FREIGHTER GAP, Wyo.—On blisteringly hot desert sands, researchers crawled on their hands and knees avoiding fist-size cacti littering the ground. Their goal: collecting bones and teeth of some of the earliest known primates to shed light on the adaptations at the root of the evolutionary lineage that led to humans. The fossils, though, are the size of a fingernail or smaller, and they are scattered over an area of about 10,000 square kilometers in the rocky desert of Wyoming's Great Divide Basin.

That's a lot of ground to cover, especially on all fours and in searing heat. So the scientists are relying on a tool never tried before in paleontology: artificial intelligence. Such an approach might be able to pinpoint fossil troves in their giant needle-in-a-haystack quest and suggest new strategies for fossil hunting. It then remained for them to wander to the middle of the desert to see if their innovation led them on a wild goose chase or not.

Normally, discovering fossils depends largely on luck. Paleontologists can take educated guesses as to where to search—trekking down dry stream beds to look for bones that might have eroded off slopes, for instance—but they mostly depend on walking around to see what catches the eye. If they are lucky, they can cover ground in bucking and bouncing jeeps down dirt roads set up by oil and gas companies. In any case, traditional approaches can be challenging, lengthy—and fruitless.

Increasingly, paleontologists are relying on technology to narrow their search for fossils. For instance, Google Earth has helped identify sites in South Africa containing fossils of the ancient hominid Australopithecus sediba.

But instead of inspecting satellite imagery by eye for potential sites, paleontologist Robert Anemone and remote-sensing specialist Jay Emerson of Western Michigan University and their colleagues have developed a way to automate the operation using an artificial neural network, a computer system that imitates how the brain learns. Their aim was to take advantage of how brains, both natural and artificial, quickly learn and recognize patterns, such as what fossils look like.

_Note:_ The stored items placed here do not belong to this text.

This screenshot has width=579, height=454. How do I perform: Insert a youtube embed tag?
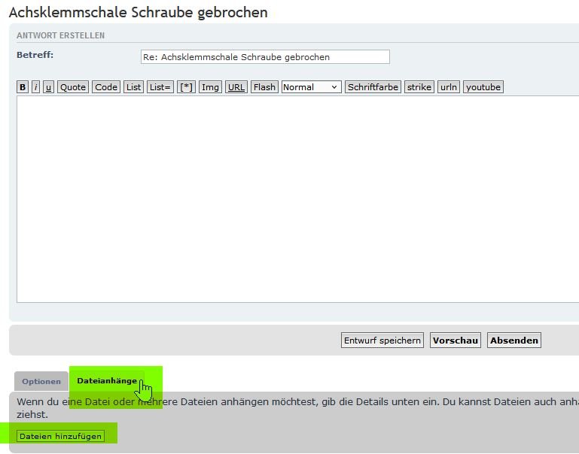click(x=483, y=87)
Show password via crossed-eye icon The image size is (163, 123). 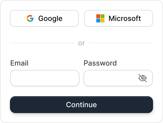point(143,78)
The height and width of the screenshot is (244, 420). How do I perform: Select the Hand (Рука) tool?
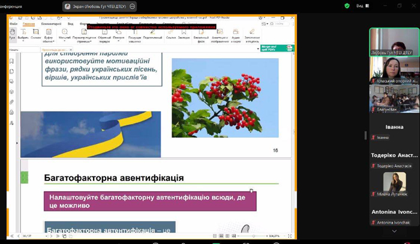click(x=13, y=34)
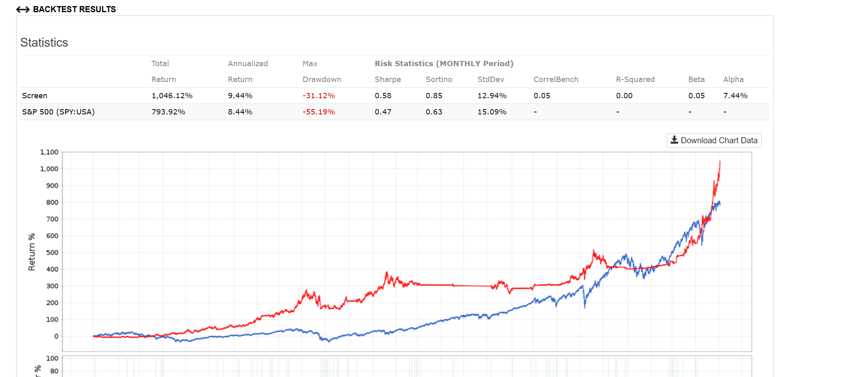Image resolution: width=849 pixels, height=377 pixels.
Task: Click the double-arrow icon beside Backtest Results
Action: click(x=23, y=9)
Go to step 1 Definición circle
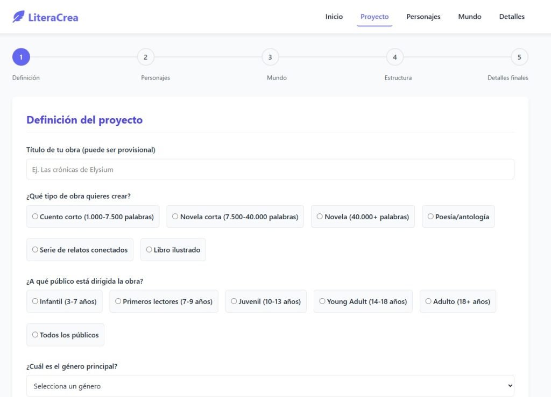 pyautogui.click(x=21, y=57)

Training the artificial brain
Artificial neurons are components of computer programs that mimic real neurons in that each neuron can send, receive and process information. Researchers first train the networks by feeding data to the artificial neurons and letting them know when their computations solve a given problem, such as reading handwriting or recognizing speech. The networks then alter the patterns of connections among these neurons to change the way they communicate with one another and work together. With such practice, the networks figure out which arrangements among neurons are best at computing desired answers.

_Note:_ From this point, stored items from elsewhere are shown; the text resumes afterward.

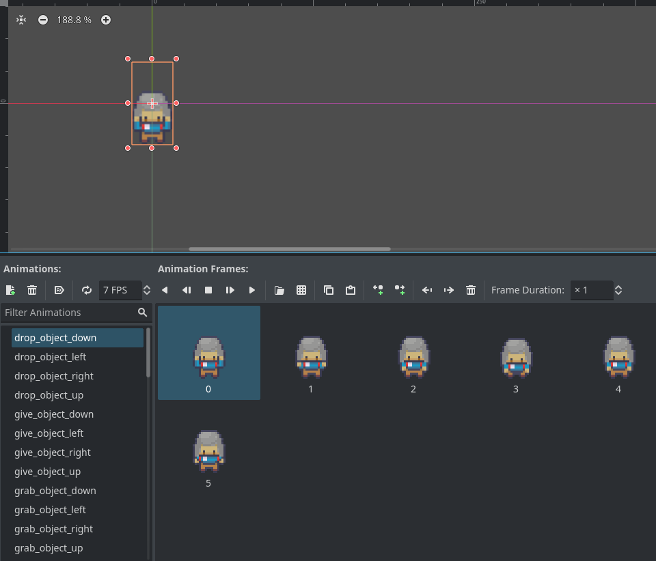Delete the selected frame
The image size is (656, 561).
tap(471, 290)
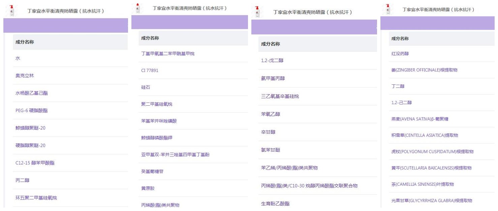This screenshot has height=211, width=498.
Task: Open the 鲸蜡醇聚醚-20 ingredient
Action: 30,128
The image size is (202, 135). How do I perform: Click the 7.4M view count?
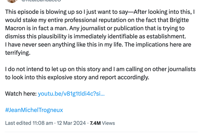[x=95, y=123]
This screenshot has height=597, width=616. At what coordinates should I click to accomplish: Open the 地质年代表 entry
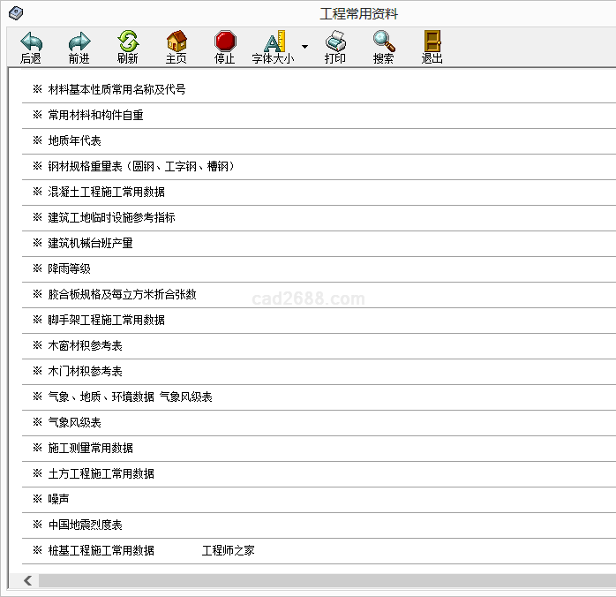[74, 140]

The neural network presented the promise of locating fossil-rich sites "without walking over miles and miles of barren outcrops," says paleontologist John Fleagle of Stony Brook University. "It could save lots and lots of time and expense in the field."

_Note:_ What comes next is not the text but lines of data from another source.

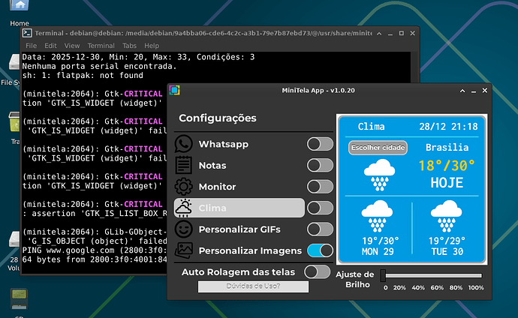Toggle the Notas screen switch
518x318 pixels.
point(320,165)
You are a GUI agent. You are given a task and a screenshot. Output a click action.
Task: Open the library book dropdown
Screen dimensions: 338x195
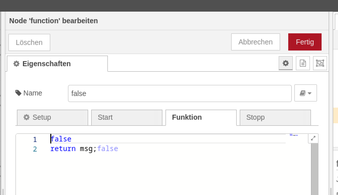pyautogui.click(x=303, y=93)
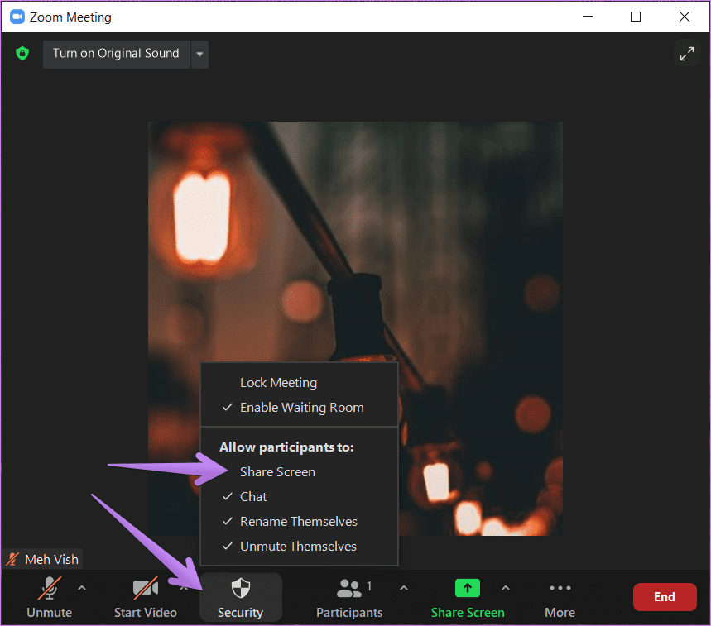Click Turn on Original Sound
The height and width of the screenshot is (626, 711).
point(116,53)
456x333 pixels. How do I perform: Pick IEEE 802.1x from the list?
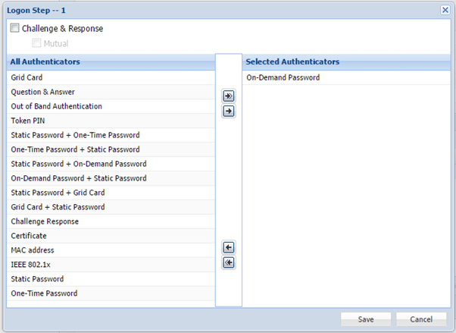(31, 265)
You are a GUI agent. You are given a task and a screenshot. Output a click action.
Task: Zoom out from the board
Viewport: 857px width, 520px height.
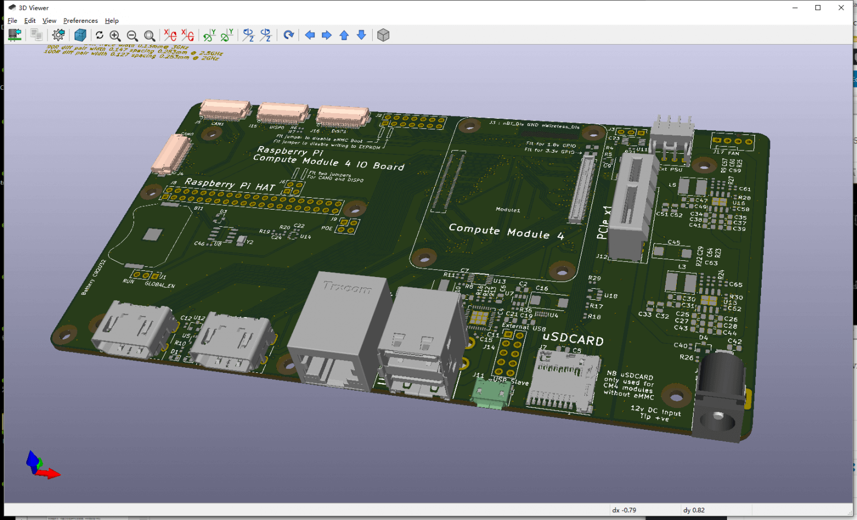[x=132, y=35]
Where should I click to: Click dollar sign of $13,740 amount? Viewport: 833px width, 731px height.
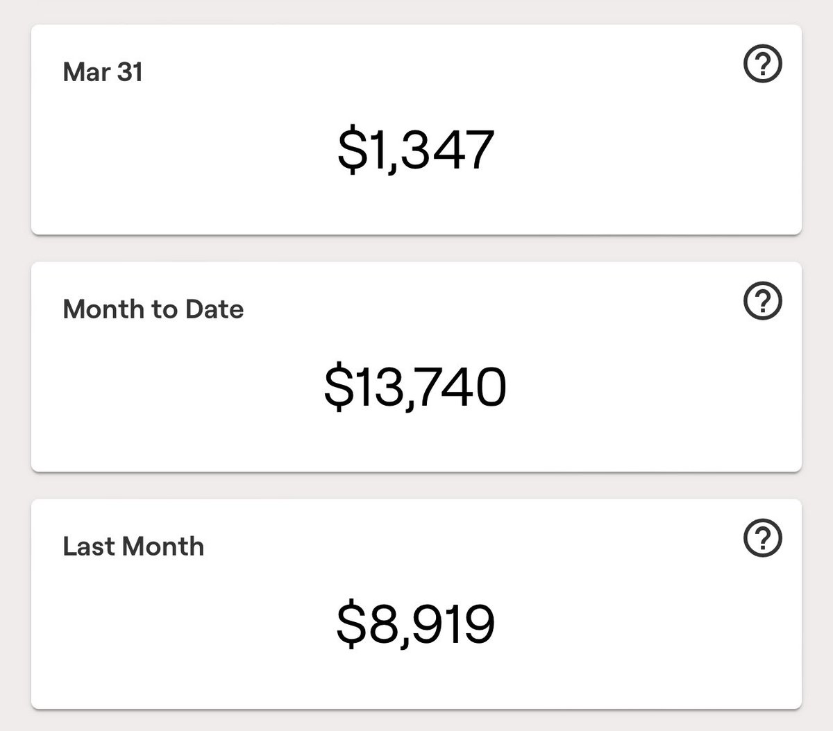(x=337, y=387)
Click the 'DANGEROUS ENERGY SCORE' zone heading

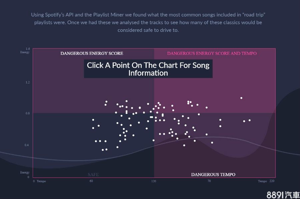coord(92,53)
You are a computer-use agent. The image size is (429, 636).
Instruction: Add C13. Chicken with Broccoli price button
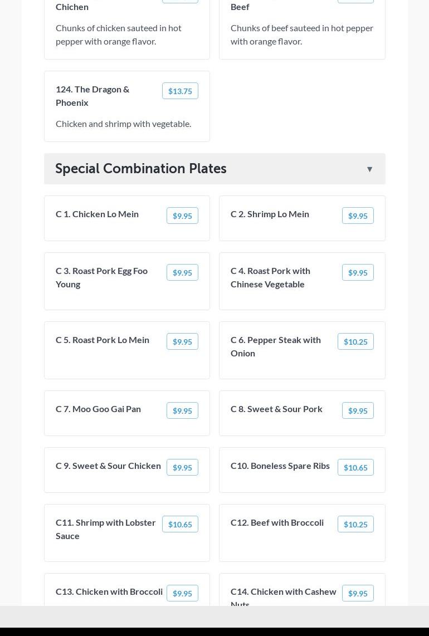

That's why Anemone and his colleagues were out in the Wyoming desert with a neural network running on a laptop computer. It analyzed visible- and infrared-light satellite and aerial images of the Great Divide Basin, which included 100 known fossil sites. They first let the network know that 75 of these areas were fossil-rich so it could learn what this kind of site looked like. When they had it search for the other 25 sites, it correctly spotted 20 of them, raising hopes that it could identify new candidates.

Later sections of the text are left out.